Originally posted by @Levi Fleming :
*This link comes directly from our calculators, based on information input by the member who posted.
Overall your numbers aren't bad...you just have them in the wrong areas.
Your vacancy is going to be 8-10%. Your capex and repairs are going to be closer to 10%. Water and electricity you shouldn't be paying for. If the current owner is paying them it likely means they aren't separately metered, which isn't surprising since according to the county tax records this property is not approved for a non-conforming use variance from the zoning board. As such I would check that the electrical and plumbing have been inspected and ask the owners to provide proof of their rental license. Wilmington zoning board is, generally speaking, not approving new variances, as such if you get caught with an unauthorized, illegal rental unit you could be fined and forced to convert this back to a single family (I've seen it happen to other investors). Not only will you have huge out of pocket expenses to do all the necessary renovations, but your rent will drop from $1400(according to the MLS listing) a month down to $950-$1000.

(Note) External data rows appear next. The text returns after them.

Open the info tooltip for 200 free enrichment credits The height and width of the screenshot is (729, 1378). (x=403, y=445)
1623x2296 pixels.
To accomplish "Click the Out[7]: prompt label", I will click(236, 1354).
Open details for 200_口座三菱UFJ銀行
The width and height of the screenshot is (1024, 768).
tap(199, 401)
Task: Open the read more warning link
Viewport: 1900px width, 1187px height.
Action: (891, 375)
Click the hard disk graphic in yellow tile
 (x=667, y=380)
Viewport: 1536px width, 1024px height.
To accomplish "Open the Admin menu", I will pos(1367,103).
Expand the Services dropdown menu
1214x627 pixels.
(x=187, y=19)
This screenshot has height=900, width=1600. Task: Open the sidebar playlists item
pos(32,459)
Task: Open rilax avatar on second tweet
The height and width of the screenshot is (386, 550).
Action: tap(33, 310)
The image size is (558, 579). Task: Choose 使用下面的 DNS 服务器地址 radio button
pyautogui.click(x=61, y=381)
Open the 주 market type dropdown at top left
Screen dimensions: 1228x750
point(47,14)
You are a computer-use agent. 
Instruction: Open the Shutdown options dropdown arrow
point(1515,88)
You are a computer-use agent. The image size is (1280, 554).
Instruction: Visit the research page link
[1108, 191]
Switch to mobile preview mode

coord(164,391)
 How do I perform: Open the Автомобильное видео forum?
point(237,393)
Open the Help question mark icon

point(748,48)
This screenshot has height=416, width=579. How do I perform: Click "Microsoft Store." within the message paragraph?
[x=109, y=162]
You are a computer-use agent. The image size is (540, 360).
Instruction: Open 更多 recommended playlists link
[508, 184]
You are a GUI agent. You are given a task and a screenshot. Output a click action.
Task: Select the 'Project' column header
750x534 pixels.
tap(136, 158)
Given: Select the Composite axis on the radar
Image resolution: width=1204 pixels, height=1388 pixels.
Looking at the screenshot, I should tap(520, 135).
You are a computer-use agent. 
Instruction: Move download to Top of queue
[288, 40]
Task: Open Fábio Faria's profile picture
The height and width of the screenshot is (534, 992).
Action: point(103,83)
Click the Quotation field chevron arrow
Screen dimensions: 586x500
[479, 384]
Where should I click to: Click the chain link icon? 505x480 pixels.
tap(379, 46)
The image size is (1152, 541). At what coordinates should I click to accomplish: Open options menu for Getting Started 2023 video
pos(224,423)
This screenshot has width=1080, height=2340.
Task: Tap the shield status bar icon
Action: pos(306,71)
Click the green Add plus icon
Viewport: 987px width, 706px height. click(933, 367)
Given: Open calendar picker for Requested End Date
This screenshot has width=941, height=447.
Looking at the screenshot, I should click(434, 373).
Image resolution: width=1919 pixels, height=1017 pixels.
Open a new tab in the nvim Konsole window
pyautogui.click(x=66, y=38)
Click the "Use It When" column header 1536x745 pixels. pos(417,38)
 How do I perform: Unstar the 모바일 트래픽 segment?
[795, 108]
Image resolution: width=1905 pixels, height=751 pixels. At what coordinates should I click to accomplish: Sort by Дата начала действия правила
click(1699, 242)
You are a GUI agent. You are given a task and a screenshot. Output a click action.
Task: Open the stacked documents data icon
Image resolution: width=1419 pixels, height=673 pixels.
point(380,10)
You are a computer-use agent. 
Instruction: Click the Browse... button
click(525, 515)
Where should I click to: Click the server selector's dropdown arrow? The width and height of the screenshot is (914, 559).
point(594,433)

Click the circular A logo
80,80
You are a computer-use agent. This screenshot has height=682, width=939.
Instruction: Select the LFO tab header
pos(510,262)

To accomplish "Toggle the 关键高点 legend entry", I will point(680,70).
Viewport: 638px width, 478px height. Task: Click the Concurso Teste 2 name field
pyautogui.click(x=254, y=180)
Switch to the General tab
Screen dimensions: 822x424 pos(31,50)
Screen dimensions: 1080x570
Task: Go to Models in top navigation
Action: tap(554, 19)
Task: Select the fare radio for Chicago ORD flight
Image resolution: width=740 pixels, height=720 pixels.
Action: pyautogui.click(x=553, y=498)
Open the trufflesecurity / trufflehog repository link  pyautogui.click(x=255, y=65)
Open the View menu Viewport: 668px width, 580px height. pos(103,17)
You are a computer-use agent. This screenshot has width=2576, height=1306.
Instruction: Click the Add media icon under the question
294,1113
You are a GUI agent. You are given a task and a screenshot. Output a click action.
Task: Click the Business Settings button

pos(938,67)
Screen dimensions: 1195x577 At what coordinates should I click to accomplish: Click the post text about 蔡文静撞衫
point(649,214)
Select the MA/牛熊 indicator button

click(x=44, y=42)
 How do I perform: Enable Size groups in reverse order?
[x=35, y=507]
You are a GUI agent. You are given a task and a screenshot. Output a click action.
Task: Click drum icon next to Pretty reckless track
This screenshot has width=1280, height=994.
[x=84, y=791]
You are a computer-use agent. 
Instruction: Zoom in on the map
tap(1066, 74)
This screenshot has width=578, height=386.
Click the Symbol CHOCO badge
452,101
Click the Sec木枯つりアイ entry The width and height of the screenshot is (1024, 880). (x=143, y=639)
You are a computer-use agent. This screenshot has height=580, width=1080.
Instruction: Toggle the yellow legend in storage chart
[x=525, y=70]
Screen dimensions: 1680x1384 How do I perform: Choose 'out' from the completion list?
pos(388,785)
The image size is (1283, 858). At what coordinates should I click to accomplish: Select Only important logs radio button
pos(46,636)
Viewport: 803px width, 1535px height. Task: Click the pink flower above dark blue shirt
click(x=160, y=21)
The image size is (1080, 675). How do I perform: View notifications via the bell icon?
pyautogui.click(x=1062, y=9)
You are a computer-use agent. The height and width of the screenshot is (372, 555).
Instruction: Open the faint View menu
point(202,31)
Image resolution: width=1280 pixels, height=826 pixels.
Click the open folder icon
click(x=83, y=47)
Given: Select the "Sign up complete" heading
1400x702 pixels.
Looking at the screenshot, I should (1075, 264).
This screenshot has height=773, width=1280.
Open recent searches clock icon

Oh...and in my opinion...you'd be crazy to take an investment with only a 6% planned CoC return. Especially in this neighborhood of Wilmington. If it was Trolley...maybe it would be worth it if you had nothing better to do with your money or at least exchanged the lower cash flow for fewer headaches as a result of a higher quality tenant base.
@James Masotti Thank you for this detailed response. All very valuable information. I will take all of this into consideration and rerun my analysis to see if this makes sense for me. Also, I would very much like to connect offline sometime. I will inbox you for your availability. Thank you again!
Hi Levi! I'm familiar with the area and looked at this one online a few times. Looks like they are separately metered, but @James Masotti is an excellent source for information so I'd take what he says as sound advise ... HEY JAMES ... lol I'm with James on you not paying for water and electricity. If you do pay, you'll want to consider a rent increase to potentially cover yourself. If the current tenants are used to the owner paying for those you may have some vacant units in the near future. With it being in the hood, I don't see any big appreciation even with the Riverfront poppin. You're going to want to at least meet the 1% rule (which it does), but the return on investment rate should be be at least between 9 - 10% to make it worth your while. With it being a multifamily, you'll also want to make at least $100 per door. It's listed at $105,900 and they had a price drop in August. IMO you'd have to get it for what you're asking or less, manage the property yourself, but still account for the 10%. Play with your numbers some more to see if you're getting closer to those points.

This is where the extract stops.